The term “squaw” has historically been used as an ethnic slur to describe Indigenous women. The federal government will ultimately decide on what to rename locations currently containing the term, but local and state boards can send in recommendations to the Department of the Interior.
Jackson Hole Celebrates Hanukkah
The Jewish holiday of Hanukkah began Sunday and will continue through sundown on Monday, Dec. 6. Chabad Rabbi Zalman Mendelsohn leads the Chabad Jewish Center of Wyoming in Jackson, and he faced a busy week of celebration.
“There’s a new rabbi, thank God, that will be moving to Cheyenne here within the next couple of months,” he said. “But at this time, I am currently the only rabbi in the State of Wyoming.”
Mendelsohn said everyone is welcome to join in for a local menorah lighting at the Town Square on Saturday at 7 p.m.
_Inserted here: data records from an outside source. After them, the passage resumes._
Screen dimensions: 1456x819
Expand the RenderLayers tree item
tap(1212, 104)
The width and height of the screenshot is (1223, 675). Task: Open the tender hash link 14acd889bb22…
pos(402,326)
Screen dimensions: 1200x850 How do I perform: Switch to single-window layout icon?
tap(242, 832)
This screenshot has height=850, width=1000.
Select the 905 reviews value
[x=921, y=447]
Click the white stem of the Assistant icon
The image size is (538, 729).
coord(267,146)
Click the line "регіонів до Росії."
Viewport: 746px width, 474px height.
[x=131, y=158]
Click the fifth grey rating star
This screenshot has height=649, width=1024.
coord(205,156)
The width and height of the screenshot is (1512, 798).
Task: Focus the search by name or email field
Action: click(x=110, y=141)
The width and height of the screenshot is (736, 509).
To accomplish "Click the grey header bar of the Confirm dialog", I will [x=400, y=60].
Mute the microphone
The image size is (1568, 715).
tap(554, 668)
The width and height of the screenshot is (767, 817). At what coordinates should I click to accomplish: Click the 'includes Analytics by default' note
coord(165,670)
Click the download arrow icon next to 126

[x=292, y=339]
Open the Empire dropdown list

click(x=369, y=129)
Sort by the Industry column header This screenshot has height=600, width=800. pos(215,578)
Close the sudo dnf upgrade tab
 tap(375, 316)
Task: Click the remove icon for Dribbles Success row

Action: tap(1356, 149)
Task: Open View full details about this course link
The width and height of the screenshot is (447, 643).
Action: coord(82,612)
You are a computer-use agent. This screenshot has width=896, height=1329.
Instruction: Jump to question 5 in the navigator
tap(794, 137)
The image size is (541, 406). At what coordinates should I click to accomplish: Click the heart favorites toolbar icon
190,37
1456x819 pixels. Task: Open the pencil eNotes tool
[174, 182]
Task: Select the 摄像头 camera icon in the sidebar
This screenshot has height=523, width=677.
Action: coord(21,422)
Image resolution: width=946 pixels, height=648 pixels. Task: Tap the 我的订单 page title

KHOL also asked the rabbi about the significance of religious traditions in 2021, when partisan and cultural divides seem stronger than ever.
“I think that in a time like this, what we’re experiencing is people are tired of the bickering of politics and the way that it seeks to divide and conquer. The way that it seeks to separate human beings,” Mendelsohn said. “We are booming. The Chabad Jewish Center of Wyoming is growing now more than ever before.”
County to Update Septic Regulations
Teton County officials are proposing changes to regulations for small wastewater facilities, including septic tanks at single-family homes. The goal is to improve local water and soil quality through updated environmental standards and more robust education programs. For example, Teton County Engineer Amy Ramage said at a meeting Tuesday that a new manual explaining how a septic system should be pumped and maintained will now be handed out to everyone building a new one.
“This is intended to be a strong guidance document — kind of more of a user-friendly way of giving them guidance that ‘Yes, you have a septic system. And yes, it needs to be maintained,’” Ramage said. “Just because you flush the toilet and it goes away doesn’t mean you can’t maintain things.”
The county also said regulations are being updated in order to better comply with state environmental standards. But some local activists say the changes won’t necessarily ease the well-documented water quality issues in Jackson Hole’s rivers and streams. Several residents argued Tuesday that those problems stem from existing, poorly-maintained systems, which the new rules won’t fix. Ramage said she and other county officials plan to start working on a more comprehensive water quality planning effort early next year to try and address those concerns.
A New Way to Get Around
START Bus launched its East Jackson Microtransit service Saturday, replacing its Circulator routes. Rather than short buses, this service will use a fleet of vans and other smaller vehicles, and passengers can call for rides using an app on their phone. START Director Darren Brugman said in a mid-September meeting that microtransit has been a goal in the Town of Jackson for a long time and should be useful for locals.
“Microtransit is an on-demand service that will focus on utilizing smaller vehicles in the town and East Jackson area, thus allowing other fixed-route services to operate more efficiently while also serving to disperse residential areas of East Jackson with smaller battery electric vehicles,” Brugman said.
About 10-15 drivers are now employed as microtransit drivers making $20 an hour, and most of the fleet’s vehicles are electric and include ski racks. The town shuttle and START’s regular routes are still operational, but new microtransit riders can download the app and start calling for rides now.